On Friday I received word our Vietnamese visas had been approved, but upon further investigation I found that only Nathan and I had been approved. Rob had not. At first I thought this was a mistake and requested they send Rob’s visa documentation. That’s when the crisis began. They told me Rob had been “blacklisted” and could not get a visa. I was told to contact the embassy to see what to do from here. Maybe it was a mistake?

This was horrible news to receive, but particularly so on a Friday afternoon. It was 3:00 am on Saturday in Vietnam, there was NO chance of resolving this before Monday. Worst case scenarios began to play out in my head. What if this is something we cannot overcome? If Rob cannot enter the country then we cannot adopt Kim. I felt like someone had just told me, “Prepare yourself, there’s a chance your baby will be stillborn.”

We reached out to everyone we could, which was tricky considering it was a weekend. We were fortunate to have a few resources in Vietnam and at this point there are two different men looking into it. One of them was able to do a search on Rob’s passport number and couldn’t detect any problems. That gives me hope this is all a big mistake and Monday morning we will receive the happy news that we are good to go! In the mean time we are asking for prayers for a quick resolution. I have also felt the prayers of peace and comfort that many have said for us.
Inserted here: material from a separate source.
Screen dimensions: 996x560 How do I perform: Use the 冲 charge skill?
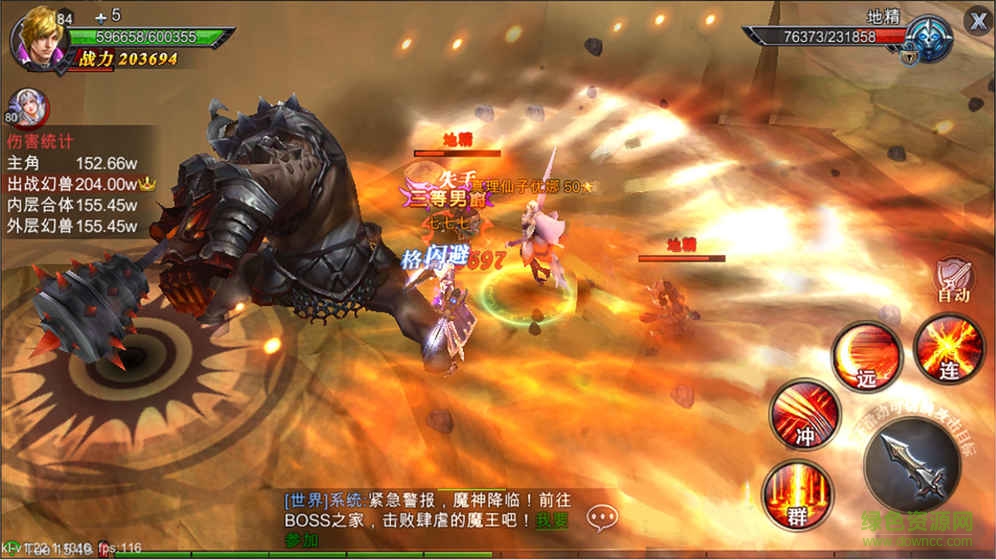[x=804, y=412]
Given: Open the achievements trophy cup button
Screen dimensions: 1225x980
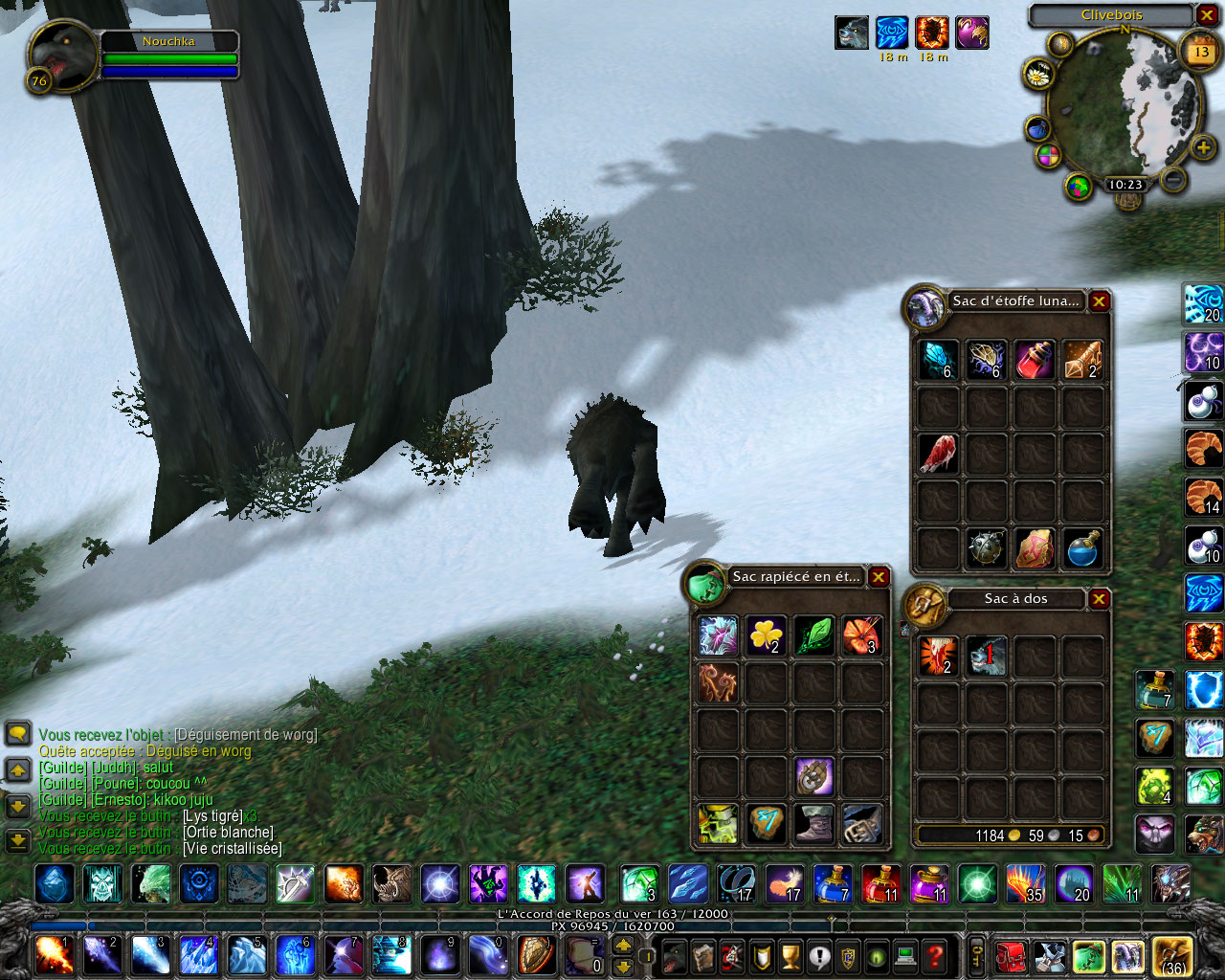Looking at the screenshot, I should tap(791, 955).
Today we are nervous, but hopeful. We also have great compassion for all who worry and grieve over children whether they be biological, adopted, or in process of adoption. Uncertainty over a child you love is gut wrenching; but, we also testify to the peace that can come from our loving Father. Throughout our adoption process when things have been difficult I have had to repeatedly reminded myself: Kim is His daughter too, He knows her, He loves her more than I can understand, He is aware of her and He is aware of me.